**YOUR GOAL**
What lines below mention the word "Protection"? Copy each one.

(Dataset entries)
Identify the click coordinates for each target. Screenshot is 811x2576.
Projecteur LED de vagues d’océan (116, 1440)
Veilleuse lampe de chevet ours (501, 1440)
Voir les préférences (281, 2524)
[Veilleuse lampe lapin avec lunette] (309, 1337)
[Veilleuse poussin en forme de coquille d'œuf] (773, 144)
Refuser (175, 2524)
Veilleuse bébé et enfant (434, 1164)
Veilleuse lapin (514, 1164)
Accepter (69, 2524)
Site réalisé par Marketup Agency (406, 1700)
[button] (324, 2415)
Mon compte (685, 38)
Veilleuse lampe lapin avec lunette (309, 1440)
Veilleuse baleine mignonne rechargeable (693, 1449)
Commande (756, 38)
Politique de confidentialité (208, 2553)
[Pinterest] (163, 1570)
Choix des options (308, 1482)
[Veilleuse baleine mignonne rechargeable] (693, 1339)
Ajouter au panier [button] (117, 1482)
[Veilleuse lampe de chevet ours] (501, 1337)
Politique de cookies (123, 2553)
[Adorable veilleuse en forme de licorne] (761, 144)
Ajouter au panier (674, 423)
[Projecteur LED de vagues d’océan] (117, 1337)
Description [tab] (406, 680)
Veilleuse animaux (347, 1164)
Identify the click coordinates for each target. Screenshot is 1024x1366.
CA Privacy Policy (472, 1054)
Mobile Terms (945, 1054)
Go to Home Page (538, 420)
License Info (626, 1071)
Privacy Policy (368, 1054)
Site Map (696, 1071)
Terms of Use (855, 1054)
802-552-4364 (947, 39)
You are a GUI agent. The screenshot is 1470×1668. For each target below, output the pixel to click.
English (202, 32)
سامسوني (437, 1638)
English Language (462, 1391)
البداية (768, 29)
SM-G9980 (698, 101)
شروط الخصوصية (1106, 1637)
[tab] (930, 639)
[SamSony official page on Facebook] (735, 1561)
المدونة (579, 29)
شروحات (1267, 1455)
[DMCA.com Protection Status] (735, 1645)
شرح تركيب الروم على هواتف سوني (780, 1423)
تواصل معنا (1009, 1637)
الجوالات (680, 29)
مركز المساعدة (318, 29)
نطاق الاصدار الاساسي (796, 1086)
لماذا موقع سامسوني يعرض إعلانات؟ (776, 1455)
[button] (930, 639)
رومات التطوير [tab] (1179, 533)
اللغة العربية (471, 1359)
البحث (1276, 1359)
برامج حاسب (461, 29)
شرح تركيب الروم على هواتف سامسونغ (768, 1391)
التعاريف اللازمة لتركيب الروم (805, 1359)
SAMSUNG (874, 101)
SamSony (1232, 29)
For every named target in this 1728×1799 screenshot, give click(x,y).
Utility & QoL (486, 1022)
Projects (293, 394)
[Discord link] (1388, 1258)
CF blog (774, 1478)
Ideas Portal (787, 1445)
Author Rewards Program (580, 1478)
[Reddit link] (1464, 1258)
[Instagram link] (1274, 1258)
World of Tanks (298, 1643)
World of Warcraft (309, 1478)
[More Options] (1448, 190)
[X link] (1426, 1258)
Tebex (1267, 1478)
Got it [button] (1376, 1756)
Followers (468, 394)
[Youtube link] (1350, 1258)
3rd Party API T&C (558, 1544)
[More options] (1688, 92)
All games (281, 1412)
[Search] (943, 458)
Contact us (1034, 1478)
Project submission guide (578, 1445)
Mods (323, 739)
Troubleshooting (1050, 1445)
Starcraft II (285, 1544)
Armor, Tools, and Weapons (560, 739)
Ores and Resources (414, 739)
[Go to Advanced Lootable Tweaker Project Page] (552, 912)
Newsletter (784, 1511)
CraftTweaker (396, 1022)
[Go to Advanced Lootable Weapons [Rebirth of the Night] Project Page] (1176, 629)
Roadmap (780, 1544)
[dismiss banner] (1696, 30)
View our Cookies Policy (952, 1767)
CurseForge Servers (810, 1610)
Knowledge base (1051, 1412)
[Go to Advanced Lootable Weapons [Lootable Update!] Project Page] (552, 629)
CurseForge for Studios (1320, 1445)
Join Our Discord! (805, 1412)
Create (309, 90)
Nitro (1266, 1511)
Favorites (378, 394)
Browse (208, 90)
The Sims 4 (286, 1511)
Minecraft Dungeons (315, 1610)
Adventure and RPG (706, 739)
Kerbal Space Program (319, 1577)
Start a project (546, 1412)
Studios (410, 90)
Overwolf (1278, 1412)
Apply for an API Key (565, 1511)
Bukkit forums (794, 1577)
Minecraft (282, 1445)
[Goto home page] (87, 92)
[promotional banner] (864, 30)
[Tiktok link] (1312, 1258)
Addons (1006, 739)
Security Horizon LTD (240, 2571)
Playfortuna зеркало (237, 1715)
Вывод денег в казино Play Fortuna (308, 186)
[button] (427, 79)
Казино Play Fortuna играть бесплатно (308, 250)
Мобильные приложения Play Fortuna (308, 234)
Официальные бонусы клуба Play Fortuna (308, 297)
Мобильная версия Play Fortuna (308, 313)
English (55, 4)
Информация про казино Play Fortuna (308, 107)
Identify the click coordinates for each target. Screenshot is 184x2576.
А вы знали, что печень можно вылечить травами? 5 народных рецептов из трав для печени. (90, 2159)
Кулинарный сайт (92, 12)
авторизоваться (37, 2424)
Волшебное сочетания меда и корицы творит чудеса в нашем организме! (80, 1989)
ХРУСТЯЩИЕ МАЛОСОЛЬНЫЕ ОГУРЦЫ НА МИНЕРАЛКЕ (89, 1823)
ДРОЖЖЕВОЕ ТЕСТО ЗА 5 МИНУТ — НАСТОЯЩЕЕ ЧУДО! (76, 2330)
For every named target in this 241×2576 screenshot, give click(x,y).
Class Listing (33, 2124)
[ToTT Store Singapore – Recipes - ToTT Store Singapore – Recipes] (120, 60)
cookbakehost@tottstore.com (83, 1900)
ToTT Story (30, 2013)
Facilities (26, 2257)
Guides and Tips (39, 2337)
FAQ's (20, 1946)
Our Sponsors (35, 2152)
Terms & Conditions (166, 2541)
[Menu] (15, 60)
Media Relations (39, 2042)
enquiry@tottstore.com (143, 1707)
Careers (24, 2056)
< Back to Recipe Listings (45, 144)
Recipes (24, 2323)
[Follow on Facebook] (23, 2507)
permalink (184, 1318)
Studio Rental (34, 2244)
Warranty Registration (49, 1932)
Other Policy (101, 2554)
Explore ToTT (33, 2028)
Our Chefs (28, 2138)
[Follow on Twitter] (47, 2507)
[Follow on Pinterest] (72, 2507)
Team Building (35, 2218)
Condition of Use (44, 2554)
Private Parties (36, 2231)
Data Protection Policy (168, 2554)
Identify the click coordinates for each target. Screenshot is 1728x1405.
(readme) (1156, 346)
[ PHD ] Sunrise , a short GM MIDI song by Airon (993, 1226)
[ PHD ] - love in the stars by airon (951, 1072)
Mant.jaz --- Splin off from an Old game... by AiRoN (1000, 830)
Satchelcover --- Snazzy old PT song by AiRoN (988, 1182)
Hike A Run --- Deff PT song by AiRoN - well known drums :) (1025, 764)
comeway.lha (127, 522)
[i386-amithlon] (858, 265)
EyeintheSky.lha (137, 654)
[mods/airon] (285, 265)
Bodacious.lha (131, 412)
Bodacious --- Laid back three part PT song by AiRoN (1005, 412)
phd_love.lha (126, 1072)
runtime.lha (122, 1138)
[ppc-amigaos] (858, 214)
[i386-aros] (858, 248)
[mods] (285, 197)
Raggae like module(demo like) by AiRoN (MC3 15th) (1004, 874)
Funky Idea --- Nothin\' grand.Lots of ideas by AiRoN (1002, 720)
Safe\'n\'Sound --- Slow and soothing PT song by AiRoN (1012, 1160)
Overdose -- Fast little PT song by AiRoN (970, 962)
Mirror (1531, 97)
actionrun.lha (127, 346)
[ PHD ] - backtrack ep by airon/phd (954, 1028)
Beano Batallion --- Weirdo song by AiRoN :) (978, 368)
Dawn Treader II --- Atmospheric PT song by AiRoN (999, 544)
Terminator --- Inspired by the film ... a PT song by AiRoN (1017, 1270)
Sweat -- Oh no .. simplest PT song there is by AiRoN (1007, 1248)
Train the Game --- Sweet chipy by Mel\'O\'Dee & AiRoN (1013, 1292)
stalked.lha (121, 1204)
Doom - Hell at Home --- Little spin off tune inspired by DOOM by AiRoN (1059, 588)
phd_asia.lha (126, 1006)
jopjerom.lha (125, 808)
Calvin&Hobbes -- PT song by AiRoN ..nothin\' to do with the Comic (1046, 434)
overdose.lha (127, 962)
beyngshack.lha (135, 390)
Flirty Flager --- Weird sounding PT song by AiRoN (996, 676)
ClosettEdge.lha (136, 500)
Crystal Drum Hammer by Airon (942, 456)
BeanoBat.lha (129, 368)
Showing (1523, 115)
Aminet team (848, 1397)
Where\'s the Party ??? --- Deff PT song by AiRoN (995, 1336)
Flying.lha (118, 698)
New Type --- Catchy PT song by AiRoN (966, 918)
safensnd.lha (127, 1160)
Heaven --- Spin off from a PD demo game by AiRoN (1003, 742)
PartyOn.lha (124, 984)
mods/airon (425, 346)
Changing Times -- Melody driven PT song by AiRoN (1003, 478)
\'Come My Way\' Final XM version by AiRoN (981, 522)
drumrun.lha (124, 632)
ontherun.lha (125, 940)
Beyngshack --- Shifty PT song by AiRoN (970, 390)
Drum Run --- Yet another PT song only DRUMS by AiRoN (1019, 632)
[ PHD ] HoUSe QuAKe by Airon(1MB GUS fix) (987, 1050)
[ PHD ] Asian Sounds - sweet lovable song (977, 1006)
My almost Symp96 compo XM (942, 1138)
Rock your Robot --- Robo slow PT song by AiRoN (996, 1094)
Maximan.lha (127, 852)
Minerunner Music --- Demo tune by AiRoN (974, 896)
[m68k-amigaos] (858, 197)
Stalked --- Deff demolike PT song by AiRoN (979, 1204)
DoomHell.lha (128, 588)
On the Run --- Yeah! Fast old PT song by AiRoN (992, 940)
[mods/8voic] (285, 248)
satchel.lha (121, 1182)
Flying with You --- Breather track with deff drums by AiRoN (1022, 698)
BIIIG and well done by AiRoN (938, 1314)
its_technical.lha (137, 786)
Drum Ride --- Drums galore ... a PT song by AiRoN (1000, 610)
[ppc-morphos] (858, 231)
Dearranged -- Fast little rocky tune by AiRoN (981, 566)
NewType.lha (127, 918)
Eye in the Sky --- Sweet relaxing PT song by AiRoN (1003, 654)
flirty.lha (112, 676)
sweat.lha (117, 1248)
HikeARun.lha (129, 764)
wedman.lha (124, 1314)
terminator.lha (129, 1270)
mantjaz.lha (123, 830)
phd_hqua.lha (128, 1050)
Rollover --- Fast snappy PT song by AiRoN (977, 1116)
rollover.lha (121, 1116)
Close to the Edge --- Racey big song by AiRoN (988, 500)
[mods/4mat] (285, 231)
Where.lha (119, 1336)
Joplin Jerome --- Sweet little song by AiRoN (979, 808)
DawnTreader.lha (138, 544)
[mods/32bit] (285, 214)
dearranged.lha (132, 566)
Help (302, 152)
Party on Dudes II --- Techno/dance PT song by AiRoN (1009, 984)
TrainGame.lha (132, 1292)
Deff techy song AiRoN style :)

**RESULT OF THE TASK**
[DMCA.com Protection Status] (735, 1645)
Data Protection Policy (168, 2554)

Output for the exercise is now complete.